What if somebody had taken them?
And now her head was spinning, she couldn’t believe what she was thinking but it all fitted. The notion she’d sensed before with Kitty, about there being something hidden, now revealed itself. She rummaged through Blake’s desk looking for the pin he’d found in the incinerator but it wasn’t there.
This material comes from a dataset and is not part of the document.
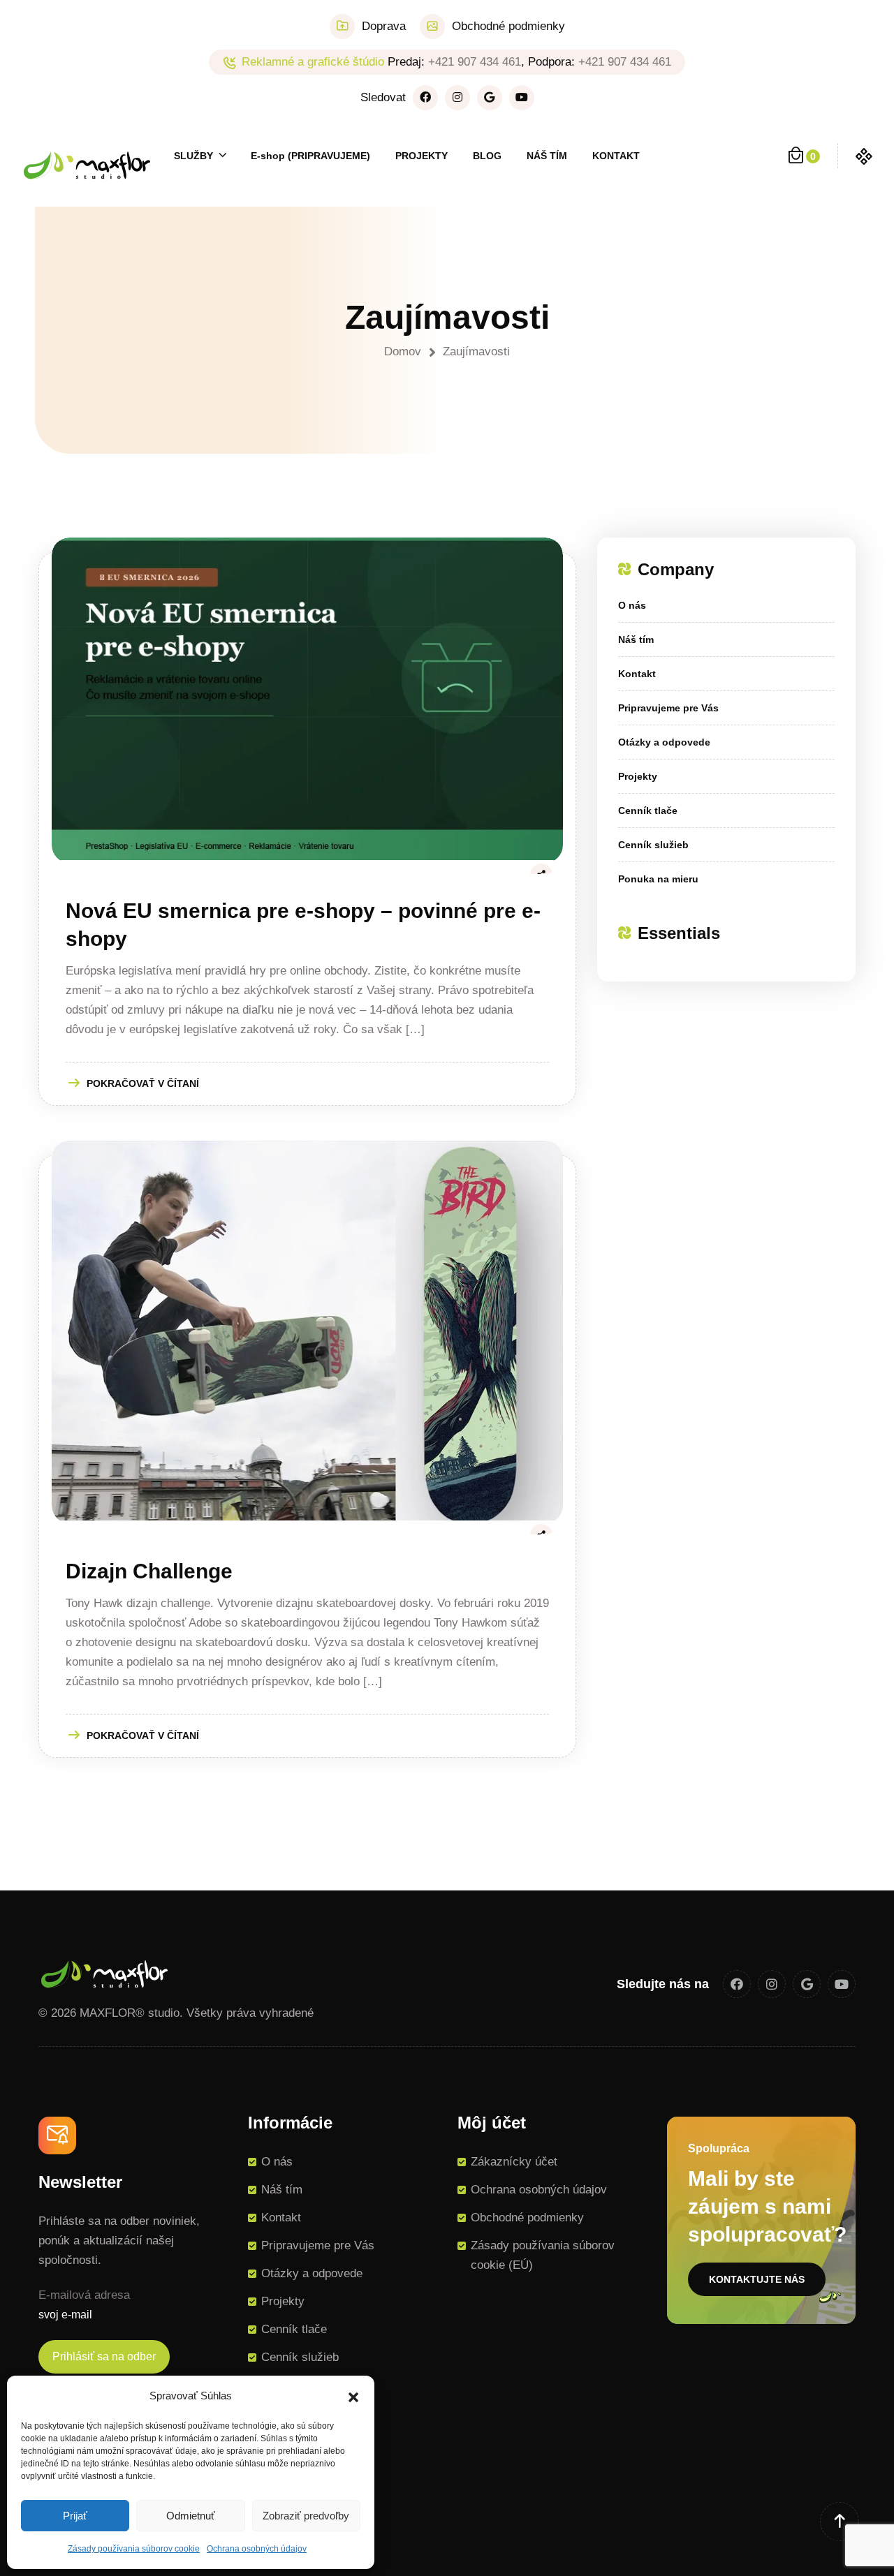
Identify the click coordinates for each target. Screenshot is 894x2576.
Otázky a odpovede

Must have given it to Nalder. She went to the next drawer down, pulled out the photos of the dance competition Blake had made her find for Andy, skimmed fast, the prints spilling on the floor till she found one she wanted. She grabbed the phone, dialled a number she hadn’t forgotten yet. A woman’s voice answered.
‘
Ferguson residence.’
‘May I speak to Kitty, please.’
‘Just one moment. Kitty!’
The phone was placed on a cradle that played a mechanical tune: ‘Fascination’. The music gave way to Kitty’s voice.
‘Hello.’
‘Kitty it’s me.’
The receiver slammed in her ear.
Blake put the guitar down. He wasn’t that hungry but he figured he could scramble some eggs. He was toying with the idea that he should go visit Doreen anyway. That’s who he really wanted to hang out with. He reached into the tray under the stove for the heavy frypan. It would be nice, just the two of them. He was taking out two eggs and some butter from the fridge when his doorbell rang. It was funny but he immediately thought maybe it’s Doreen thinking the same thing? He was only wearing shorts and a striped shirt but she wouldn’t expect much different. He opened the door and was surprised.
‘I hope you don’t mind me calling on you.’ Brenda Holsch stood there in black tights, short dress and a sweater, her hair in a ponytail.
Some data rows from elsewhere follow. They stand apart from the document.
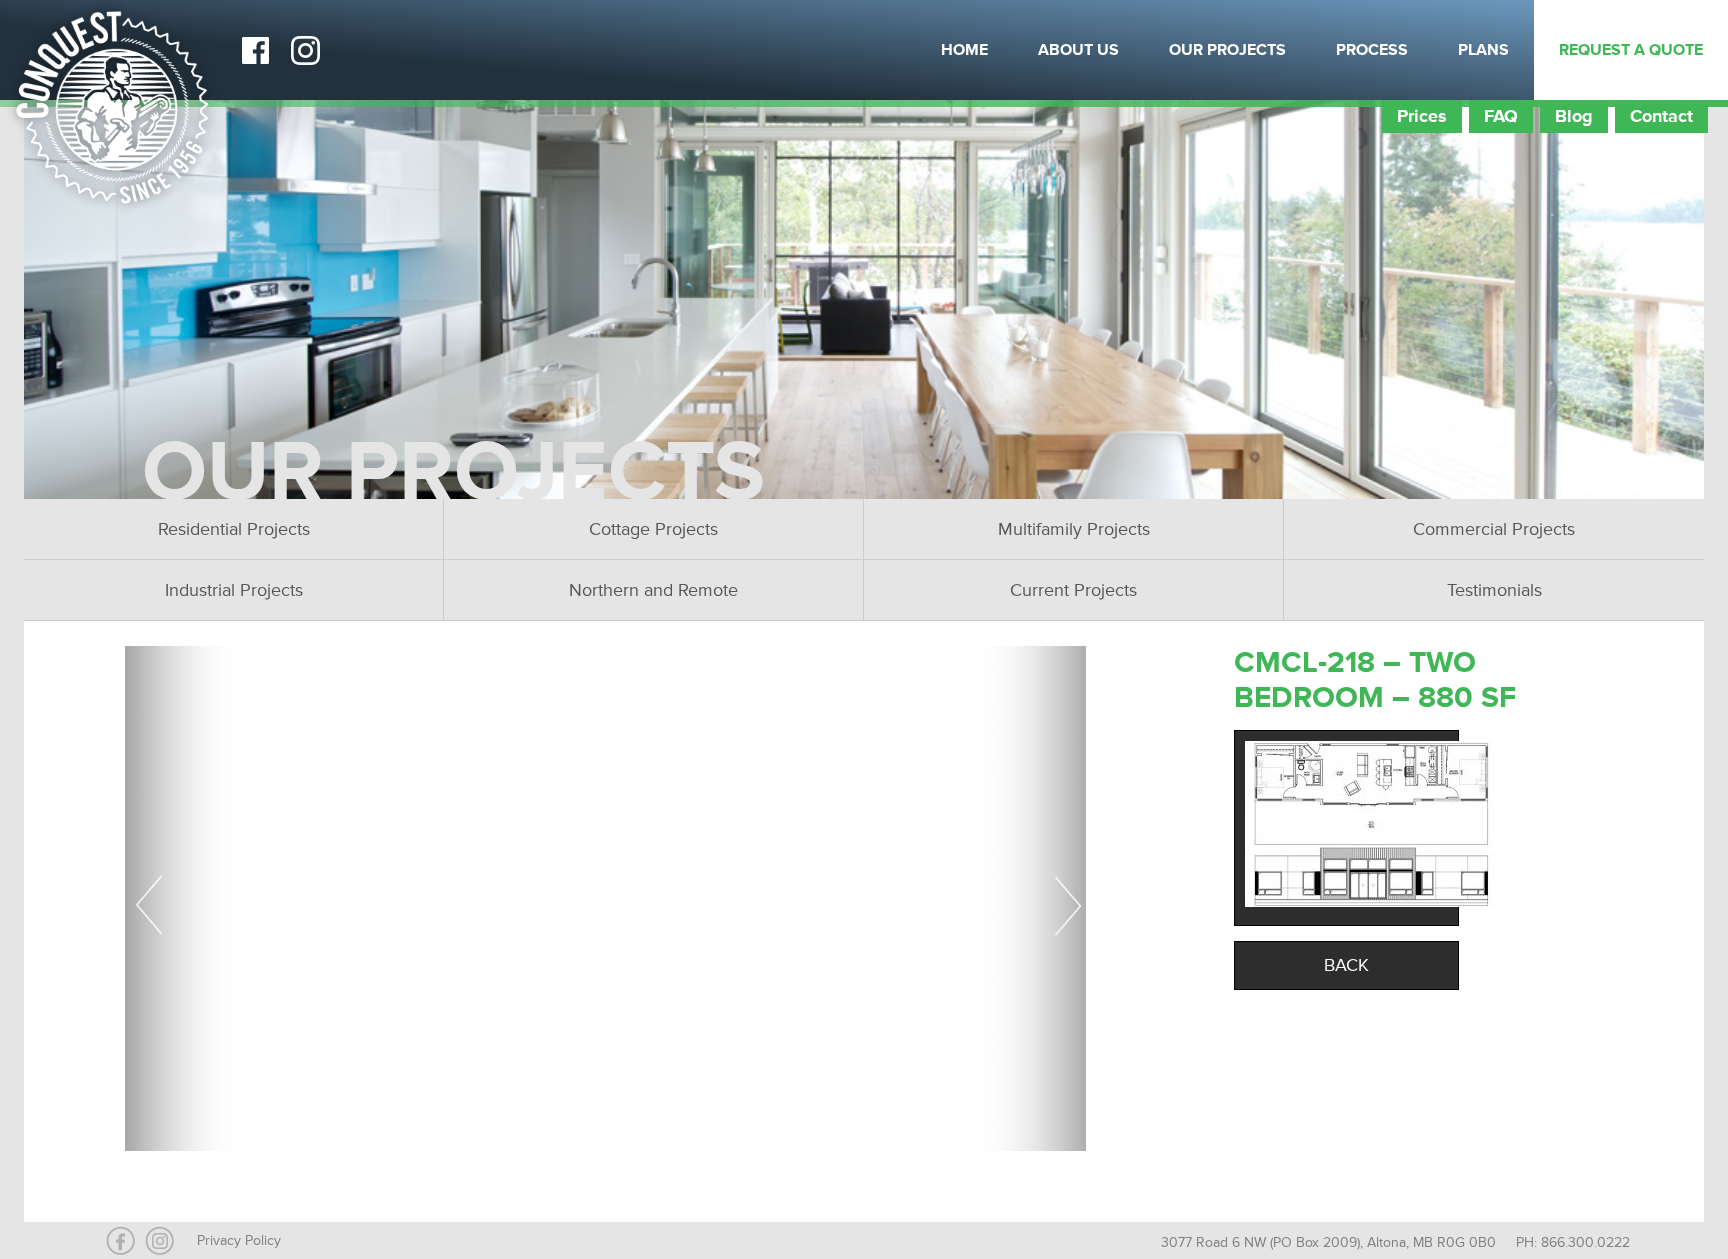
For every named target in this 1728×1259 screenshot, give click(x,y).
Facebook (255, 50)
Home (964, 50)
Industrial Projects (234, 590)
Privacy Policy (239, 1240)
He wasn’t too sure how to respond, only managed to come out with, ‘No.’
She took that as an invitation and stepped into the room.
He said, ‘Can I get you anything?’
‘A Coke?’
He had a small one in the fridge, popped the top, found a clean glass in the overhead cupboard.
‘Please have a seat. Sorry about the mess.’
Of course he wasn’t sorry, this was his place but he guessed that’s what you were supposed to say.
‘You need a woman here.’
She said it brightly, sat neatly on one of the kitchen chairs, her hands folded across her lap. She was a good-looking young woman. He handed her the glass, leaned back against the kitchen bench.
She said, ‘I owe you an apology. I was being stupid. I just couldn’t believe that Todd …’ She shook her head and sipped her Coke.
Blake said, ‘It’s hard to believe. Have you got people around you?’